Vi è chi attraversa il Môle per una camminata, chi lo osserva ogni giorno dalla finestra di casa e chi su quei pendii lavora da generazioni: Vincent Métral parte proprio da tale intreccio di sguardi che va oltre la semplice guida di montagna. L’opera, dedicata alla celebre cima che separa la Vallée de l’Arve dalla Vallée di Giffre in Alta Savoia, raccoglie testimonianze, immagini e frammenti di vita legati a un territorio molto frequentato ma ancora profondamente identitario per chi lo abita.
Il Môle di Vincent Métral
Il Môle descritto da Vincent Métral è una vetta iconica di 1.863 metri di altitudine sita sulle Prealpi dello Chablais, nell’Alta Savoia, nota soprattutto per la sua forma piramidale. Ubicata a breve distanza da Bonneville, essa è famosa peraltro per la sua vista panoramica a trecentosessanta gradi su Monte Bianco, Alpi francesi, Massiccio del Jura e persino Lago di Ginevra.
Più che descrivere la montagna come meta escursionistica, tuttavia, il volume sceglie di entrare nelle dinamiche quotidiane che la animano durante tutto l’anno, alternando racconti brevi, incontri e reportage che ne restituiscano la complessità. Esso tende a evitare i toni nostalgico o celebrativi e predilige per contro la raffigurazione di luogo vivo e talvolta fragile che è oggi, attraversato da sensibilità e personalità diverse tra allevatori, sportivi, volontari, residenti e appassionati.
Fotografie e racconti brevi
Le 168 pagine di “À Môle” di Vincent Métral sono accompagnate da 85 fotografie naturalistiche che seguono la montagna nelle diverse stagioni, insistendo su dettagli della vita quotidiana, spazi di lavoro, sentieri e persone che li percorrono. La struttura rammenta quella del reportage giornalistico, fatta di testi brevi ed essenziali che conferiscono ritmo alla lettura e permettono di passare da una storia all’altra senza appesantire il racconto.
Emergono così tematiche molto concrete, su tutte la convivenza tra pascoli e turismo, il rispetto degli spazi naturali, la trasformazione delle abitudini in quota e il fragile equilibrio tra frequentazione e tutela ambientale.

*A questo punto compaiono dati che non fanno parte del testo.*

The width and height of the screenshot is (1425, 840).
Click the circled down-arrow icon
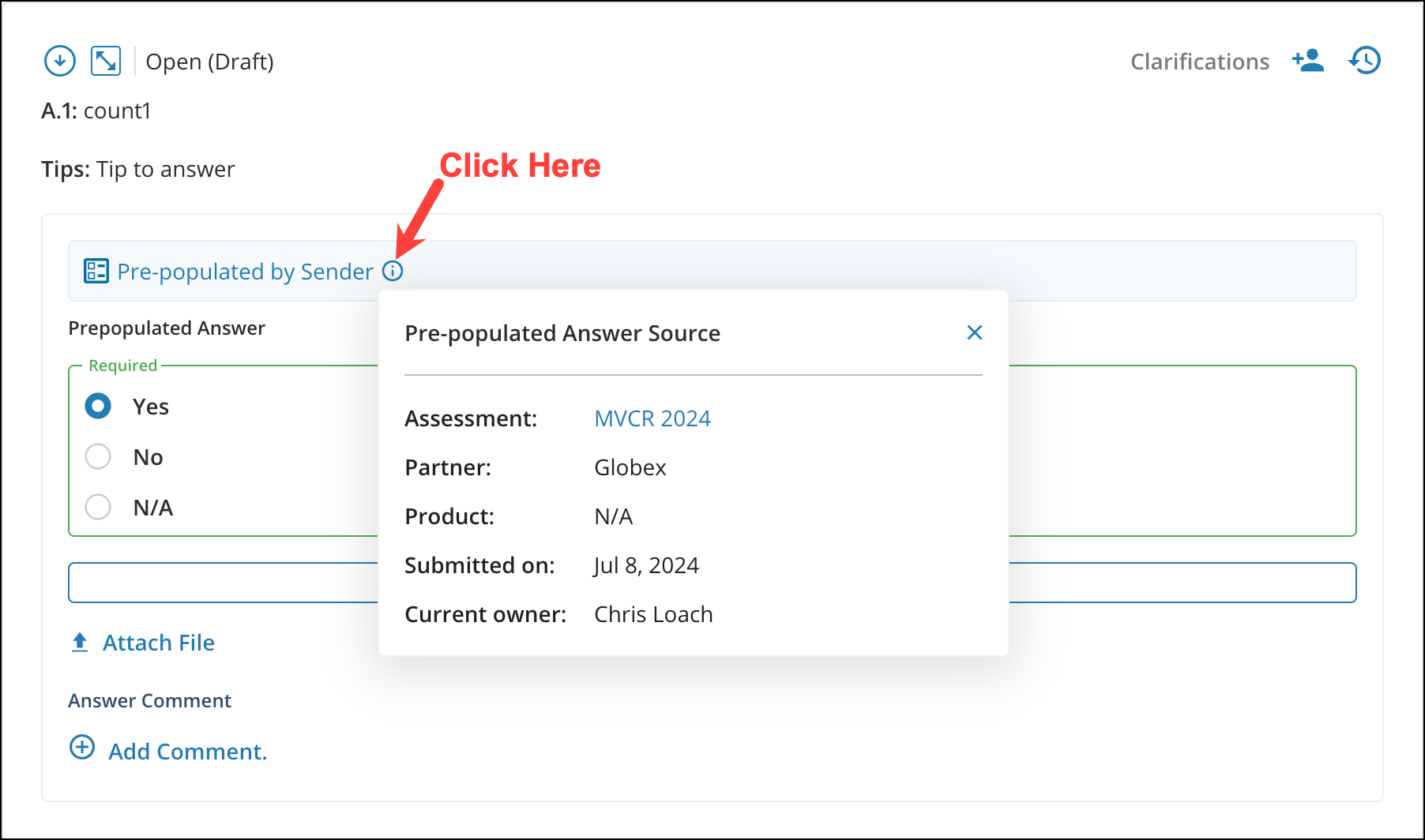(60, 61)
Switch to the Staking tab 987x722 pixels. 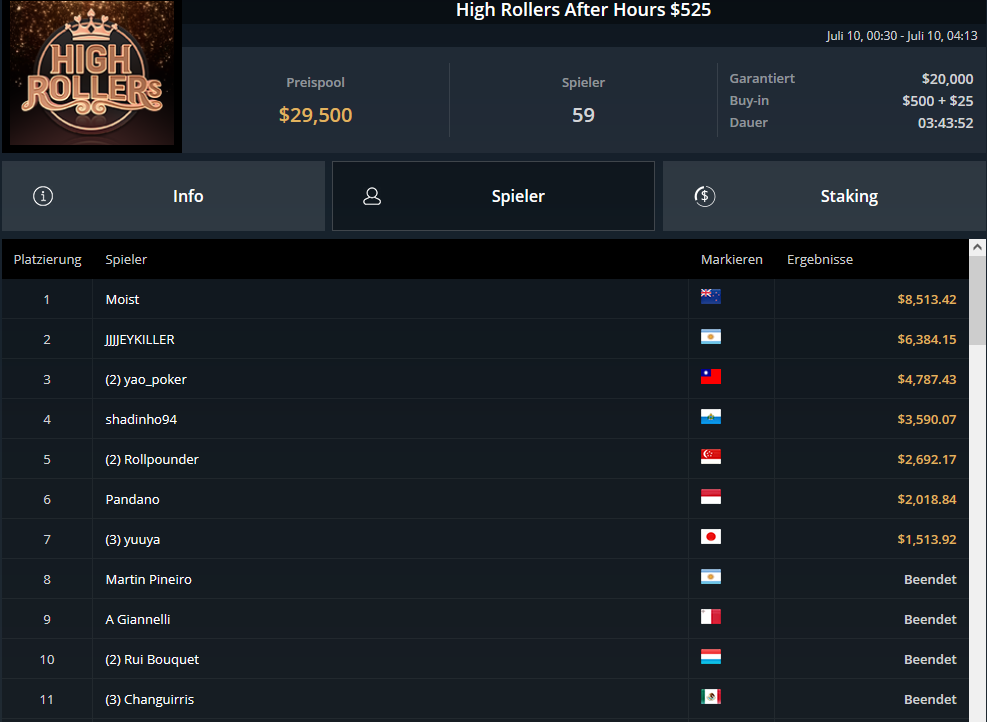click(x=825, y=196)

In uno dei capitoli, per esempio, l’allevatore Lionel Gavillet racconta le difficoltà ma anche la possibilità di una coabitazione armoniosa tra mandrie e migliaia di escursionisti che attraversano l’alpeggio ogni estate. Tra gli episodi anche vicende poco conosciute, come quella del vecchio chalet dello sci club Thyez-Marignier, nato negli Anni Sessanta nel periodo del boom dello sci popolare e ancora oggi utilizzato come luogo di incontro e convivialità.
Chi è Vincent Métral
Nato ad Annecy (Alta Savoia) e residente a Saint-Jean-de-Tholome (Alta Savoia), Vincent Métral lavora dal 2021 come corrispondente locale per il quotidiano regionale “Le Dauphiné Libéré”. Il suo approccio giornalistico emerge chiaramente anche tra le pagine del suo libro, dove più che mettersi al centro della narrazione egli lascia spazio alle persone incontrate lungo il percorso.
La scrittura si trasforma così per lui in uno strumento per raccogliere voci diverse e osservare il territorio attraverso esperienze molto concrete, in un incontro poi divenuto rapporto tra comunità, paesaggio e memoria collettiva. Egli ha pubblicato il suo “À Môle” in autoedizione, rendendolo disponibile sui siti web delle realtà che ne curano la distribuzione online al prezzo di 30,00 euro.